A Sounding Brass
Review
A Sounding Brass
Shelley Bates, the author of POCKETFUL OF PEARLS and GROUNDS TO BELIEVE, finishes her Elect Trilogy with A SOUNDING BRASS, a competent, enjoyable read. It wraps up the story of the legalistic lives of members of the Elect, a cultic Christian group in Oregon that requires its adherents to wear black, seek permission for any big life decisions, and stay away from anything “worldly.”
As the story opens, the Elect in Hamilton Falls, Washington, are in turmoil. Their leader, Phinehas, a former senior Shepherd of the flock, is in the county lockup awaiting trial for raping women who believed they were supposed to have sex with him in the name of their religion. Everything the Elect believed about its leadership is now in question.
Claire Montoya, a single bank employee who has just lost her job because of her association with the Elect, finds a new work home at the KGHM radio station as a bookkeeper. She’s ready to succumb to the charms of the charismatic Luke Fisher, an evangelist and popular disc jockey at the station, whose good looks and winning ways over the airwaves are taking the locals by storm. Luke is also ready to help the congregation of the Elect to embrace some modern ways of thinking and reach out to the unchurched through financing a new conference center.
As Luke whips up enthusiasm and support for the project -– and the radio station rakes in more and more cash --- investigator Raymond Harper of the Organized Crime Task Force smells something rotten. As Ray cozies up to Claire in order to find out about Luke, he realizes he’s interested in her for more than just her proximity to the boss. But after her change of job and the changes going on at church, Claire is reeling. “Between the teachings of the past and the changes in the present, she needed to find her balance. And that was turning out to be harder than she’d expected.” She’s attracted to both men. But Ray is an outsider --- and Luke is a member of the Elect. Or is he? And Ray is conflicted about his own lack of faith. “What he had was an emptiness he was trying to soothe with work and socializing and friends, covering it over with a cynical outlook on life so people wouldn’t see it.”

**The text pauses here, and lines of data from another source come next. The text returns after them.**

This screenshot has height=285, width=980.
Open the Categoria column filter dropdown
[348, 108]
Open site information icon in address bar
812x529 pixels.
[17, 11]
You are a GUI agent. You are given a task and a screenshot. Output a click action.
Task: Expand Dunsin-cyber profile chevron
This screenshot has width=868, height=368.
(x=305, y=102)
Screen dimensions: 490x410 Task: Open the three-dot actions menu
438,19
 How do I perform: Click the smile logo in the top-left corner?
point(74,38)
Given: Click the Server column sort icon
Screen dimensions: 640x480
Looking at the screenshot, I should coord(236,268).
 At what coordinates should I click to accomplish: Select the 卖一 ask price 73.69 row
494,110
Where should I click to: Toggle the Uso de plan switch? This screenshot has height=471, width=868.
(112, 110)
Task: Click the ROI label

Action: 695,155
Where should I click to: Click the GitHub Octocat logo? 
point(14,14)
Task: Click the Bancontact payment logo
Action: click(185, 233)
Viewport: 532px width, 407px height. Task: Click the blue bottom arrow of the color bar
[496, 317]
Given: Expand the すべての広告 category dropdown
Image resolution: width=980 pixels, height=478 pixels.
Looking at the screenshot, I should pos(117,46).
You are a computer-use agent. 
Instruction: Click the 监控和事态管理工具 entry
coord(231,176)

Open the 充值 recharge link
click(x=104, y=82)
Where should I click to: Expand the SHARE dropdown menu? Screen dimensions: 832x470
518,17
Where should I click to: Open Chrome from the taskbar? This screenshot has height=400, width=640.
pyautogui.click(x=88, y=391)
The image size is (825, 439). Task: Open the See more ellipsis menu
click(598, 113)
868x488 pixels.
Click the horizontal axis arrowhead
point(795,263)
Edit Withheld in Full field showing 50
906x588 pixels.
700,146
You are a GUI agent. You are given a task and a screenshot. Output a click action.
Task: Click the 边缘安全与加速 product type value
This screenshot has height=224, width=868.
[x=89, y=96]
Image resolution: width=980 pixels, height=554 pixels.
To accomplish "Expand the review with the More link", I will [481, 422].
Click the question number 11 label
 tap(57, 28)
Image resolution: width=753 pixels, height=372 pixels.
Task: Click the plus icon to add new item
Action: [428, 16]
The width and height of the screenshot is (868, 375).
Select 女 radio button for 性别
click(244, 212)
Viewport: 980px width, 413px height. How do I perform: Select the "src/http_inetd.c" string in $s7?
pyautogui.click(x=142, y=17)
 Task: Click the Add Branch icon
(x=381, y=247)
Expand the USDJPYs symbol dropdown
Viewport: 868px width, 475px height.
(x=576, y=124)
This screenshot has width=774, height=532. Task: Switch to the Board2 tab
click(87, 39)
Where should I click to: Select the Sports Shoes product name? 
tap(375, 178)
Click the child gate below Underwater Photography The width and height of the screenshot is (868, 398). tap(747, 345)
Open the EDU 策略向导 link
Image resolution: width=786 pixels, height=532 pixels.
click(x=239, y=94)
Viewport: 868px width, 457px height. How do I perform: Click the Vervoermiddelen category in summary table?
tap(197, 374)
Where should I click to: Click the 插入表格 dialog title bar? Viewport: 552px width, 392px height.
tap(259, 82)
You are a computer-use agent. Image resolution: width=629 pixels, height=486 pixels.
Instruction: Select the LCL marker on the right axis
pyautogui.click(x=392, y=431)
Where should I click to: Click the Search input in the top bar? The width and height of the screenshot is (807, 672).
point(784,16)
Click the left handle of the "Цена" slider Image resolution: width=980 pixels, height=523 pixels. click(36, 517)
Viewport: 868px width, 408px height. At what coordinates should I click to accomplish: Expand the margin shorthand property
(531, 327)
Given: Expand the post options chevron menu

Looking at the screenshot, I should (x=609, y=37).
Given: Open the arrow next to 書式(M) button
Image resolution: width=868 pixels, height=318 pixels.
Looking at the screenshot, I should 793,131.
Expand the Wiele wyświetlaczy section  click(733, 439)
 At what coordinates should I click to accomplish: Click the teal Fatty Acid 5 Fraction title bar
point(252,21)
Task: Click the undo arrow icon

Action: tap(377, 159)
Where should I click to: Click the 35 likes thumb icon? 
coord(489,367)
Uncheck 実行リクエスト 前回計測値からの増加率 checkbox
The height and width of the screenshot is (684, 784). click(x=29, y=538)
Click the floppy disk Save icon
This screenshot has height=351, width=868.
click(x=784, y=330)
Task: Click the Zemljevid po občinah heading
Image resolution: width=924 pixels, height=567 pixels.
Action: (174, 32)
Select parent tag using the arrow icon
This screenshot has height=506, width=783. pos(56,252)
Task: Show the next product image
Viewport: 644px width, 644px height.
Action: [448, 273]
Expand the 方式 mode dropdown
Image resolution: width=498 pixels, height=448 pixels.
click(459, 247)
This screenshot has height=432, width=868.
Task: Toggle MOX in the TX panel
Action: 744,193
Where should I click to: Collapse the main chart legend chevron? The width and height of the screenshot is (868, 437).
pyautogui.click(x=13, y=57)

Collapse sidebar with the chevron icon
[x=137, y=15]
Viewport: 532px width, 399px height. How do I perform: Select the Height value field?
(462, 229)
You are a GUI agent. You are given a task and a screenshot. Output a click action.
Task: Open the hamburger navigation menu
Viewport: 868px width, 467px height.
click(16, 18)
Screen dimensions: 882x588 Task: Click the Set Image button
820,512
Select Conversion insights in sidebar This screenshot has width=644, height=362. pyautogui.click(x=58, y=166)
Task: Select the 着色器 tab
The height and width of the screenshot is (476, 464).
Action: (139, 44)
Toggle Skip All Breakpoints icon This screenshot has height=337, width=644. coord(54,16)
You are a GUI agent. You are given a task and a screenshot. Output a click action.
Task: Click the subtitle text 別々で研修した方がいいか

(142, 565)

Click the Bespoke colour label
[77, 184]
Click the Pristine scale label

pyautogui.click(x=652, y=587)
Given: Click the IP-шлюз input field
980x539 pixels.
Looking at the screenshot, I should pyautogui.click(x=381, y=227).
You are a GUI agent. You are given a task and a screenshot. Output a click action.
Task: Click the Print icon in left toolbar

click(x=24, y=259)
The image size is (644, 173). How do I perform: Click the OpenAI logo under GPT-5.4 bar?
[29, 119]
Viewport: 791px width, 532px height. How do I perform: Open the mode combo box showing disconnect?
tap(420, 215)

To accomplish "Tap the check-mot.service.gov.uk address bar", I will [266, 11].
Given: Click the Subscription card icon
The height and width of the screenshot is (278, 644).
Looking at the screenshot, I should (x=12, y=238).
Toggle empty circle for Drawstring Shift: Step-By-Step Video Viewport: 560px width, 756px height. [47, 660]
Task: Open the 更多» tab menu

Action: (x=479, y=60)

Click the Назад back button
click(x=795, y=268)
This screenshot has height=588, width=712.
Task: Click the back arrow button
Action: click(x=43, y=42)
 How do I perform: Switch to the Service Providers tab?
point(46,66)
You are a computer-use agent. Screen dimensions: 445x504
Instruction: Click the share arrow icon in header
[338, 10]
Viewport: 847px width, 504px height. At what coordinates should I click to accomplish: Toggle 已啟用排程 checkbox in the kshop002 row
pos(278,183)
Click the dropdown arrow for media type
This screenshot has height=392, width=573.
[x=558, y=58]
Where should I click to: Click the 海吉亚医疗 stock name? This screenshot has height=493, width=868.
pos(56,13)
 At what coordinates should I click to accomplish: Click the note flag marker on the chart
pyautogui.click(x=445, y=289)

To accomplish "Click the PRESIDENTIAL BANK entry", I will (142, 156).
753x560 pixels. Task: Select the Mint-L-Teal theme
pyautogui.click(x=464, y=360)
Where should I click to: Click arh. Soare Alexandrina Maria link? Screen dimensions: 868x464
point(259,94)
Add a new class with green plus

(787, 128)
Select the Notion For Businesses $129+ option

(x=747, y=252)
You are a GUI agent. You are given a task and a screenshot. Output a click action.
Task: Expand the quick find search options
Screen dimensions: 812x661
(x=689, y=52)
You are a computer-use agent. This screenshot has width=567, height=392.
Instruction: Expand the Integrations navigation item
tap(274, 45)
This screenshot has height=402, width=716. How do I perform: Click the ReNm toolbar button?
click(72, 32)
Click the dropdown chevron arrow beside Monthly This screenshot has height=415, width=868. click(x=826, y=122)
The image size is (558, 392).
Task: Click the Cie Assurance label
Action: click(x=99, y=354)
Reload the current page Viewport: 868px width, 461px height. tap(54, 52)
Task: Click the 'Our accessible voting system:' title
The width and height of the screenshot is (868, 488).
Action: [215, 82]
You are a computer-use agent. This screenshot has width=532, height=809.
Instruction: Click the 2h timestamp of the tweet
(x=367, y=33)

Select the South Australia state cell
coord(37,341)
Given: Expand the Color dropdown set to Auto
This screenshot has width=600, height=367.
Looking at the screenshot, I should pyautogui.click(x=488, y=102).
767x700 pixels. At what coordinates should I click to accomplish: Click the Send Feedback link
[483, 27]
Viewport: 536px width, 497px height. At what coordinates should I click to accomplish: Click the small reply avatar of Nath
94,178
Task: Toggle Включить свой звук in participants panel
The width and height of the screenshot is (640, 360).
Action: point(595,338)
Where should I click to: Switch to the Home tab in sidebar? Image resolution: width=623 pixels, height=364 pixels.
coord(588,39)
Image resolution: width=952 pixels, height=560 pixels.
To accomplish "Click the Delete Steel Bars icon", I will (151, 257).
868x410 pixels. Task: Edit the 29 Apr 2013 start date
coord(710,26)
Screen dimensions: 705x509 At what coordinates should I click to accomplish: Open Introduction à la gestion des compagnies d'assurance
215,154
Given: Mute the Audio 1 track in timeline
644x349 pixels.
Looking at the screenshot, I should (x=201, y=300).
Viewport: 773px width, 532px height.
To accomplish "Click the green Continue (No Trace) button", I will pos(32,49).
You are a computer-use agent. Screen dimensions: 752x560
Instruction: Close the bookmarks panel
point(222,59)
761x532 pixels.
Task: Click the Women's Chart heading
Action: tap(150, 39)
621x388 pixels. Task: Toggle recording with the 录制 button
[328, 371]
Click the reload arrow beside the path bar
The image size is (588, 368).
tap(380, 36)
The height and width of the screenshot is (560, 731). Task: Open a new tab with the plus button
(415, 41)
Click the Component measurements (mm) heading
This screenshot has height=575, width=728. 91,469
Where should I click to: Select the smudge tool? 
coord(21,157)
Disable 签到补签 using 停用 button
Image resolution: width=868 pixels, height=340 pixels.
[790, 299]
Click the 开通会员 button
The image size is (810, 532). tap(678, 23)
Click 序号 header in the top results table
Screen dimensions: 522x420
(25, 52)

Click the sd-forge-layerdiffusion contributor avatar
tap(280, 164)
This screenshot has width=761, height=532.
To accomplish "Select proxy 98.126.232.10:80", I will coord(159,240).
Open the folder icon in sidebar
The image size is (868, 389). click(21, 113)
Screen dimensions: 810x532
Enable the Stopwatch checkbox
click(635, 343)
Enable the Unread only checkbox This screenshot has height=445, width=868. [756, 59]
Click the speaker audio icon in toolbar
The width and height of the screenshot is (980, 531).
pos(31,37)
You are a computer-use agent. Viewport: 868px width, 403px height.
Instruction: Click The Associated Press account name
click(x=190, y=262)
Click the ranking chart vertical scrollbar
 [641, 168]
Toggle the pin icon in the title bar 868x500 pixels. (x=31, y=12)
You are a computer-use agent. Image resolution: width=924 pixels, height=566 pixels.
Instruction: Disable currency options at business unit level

Claire is tired. Tired of letting others dictate where she lives. Tired of wearing black --– even down to her pajamas, which are black flannel. Bates gradually lets Claire come to grips with her disillusionment about her legalistic religion, while still keeping the core of her faith. Through Claire, Bates does a great job showing the perils of religion as practiced by those who love power and control, rather than embracing the true freedom of faith.
Readers of the earlier books in the series will be glad to catch up with Dinah Traynell and the resolution of her story. No particular earth-shaking plot twists or turns occur in the novel; the reader will have a good idea of where things are headed from the earliest pages. But that makes this story no less enjoyable. Bates is a good writer, and her characters are interesting ones who the reader will empathize with. (I would have enjoyed seeing even more about the bookseller and Claire’s landlady, Rebecca Quinn, who makes some cameo appearances throughout the book.) There’s some good discussable material here about the role of religion and choices in contemporary culture, and a reading group guide included in the back is a nice addition for book clubs.
Readers who enjoyed the Elect Trilogy will want to look for Bates’s next book, OVER MY HEAD, which will be published in May 2007.